:: Provided data ::
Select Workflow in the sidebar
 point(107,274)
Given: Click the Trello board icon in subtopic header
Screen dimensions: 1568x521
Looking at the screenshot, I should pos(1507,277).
:::
§ What you will do
Rewrite these records as a numbered list, leaving out any blank lines.

§ Complete output
1. Select Workflow in the sidebar
2.  point(107,274)
3. Given: Click the Trello board icon in subtopic header
4. Screen dimensions: 1568x521
5. Looking at the screenshot, I should pos(1507,277).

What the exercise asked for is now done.